Bi-directional maternal-fetal exchange during pregnancy creates a long-term microchimerism (Mc) legacy in both individuals, but its presence and cellular fate in human brain are largely unknown. We studied surgically resected epilepsy brain specimens with targetable maternal polymorphisms using polymorphism-specific quantitative PCR. Maternal Mc was prevalent, detectable in 70% of patients, and often at striking quantities spanning temporal, frontal, parietal, and hippocampal regions. Next, we employed single nucleus RNA profiling using cellector, a genetic demultiplexing tool designed to detect rare allogeneic cells. We identified Mc across major neural and glial populations.

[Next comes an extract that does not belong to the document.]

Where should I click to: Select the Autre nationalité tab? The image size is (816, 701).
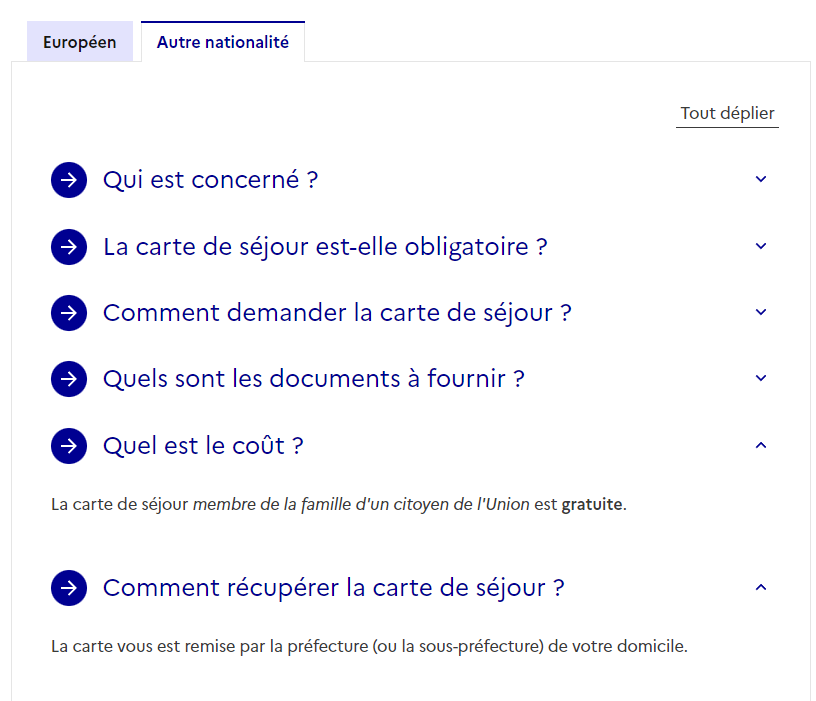[x=223, y=42]
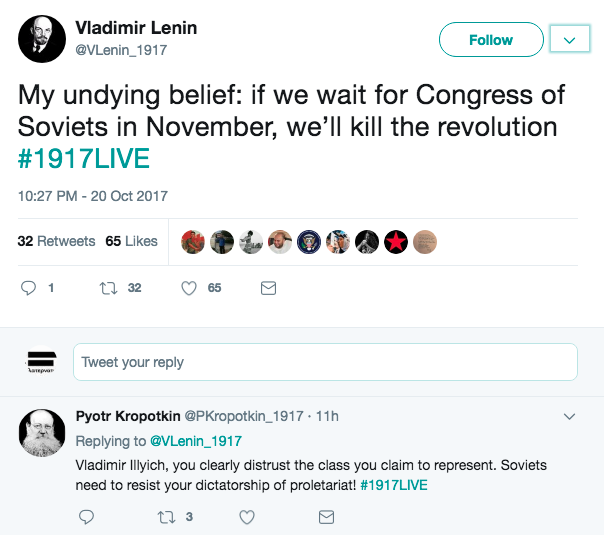Send Lenin's tweet via the direct message envelope

click(x=267, y=288)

Finally, analysis of publicly available snRNA-seq datasets from neurotypical brains from gestation to late adulthood further revealed widespread Mc, persisting into advanced age, and preferentially adopting L2/3 intratelencephalic neuronal or microglial/macrophage-like fates. These data show that naturally acquired Mc is prevalent, diverse, and persistent in human brain, inviting reconsideration of what constitutes 'self', with broad implications for health and disease.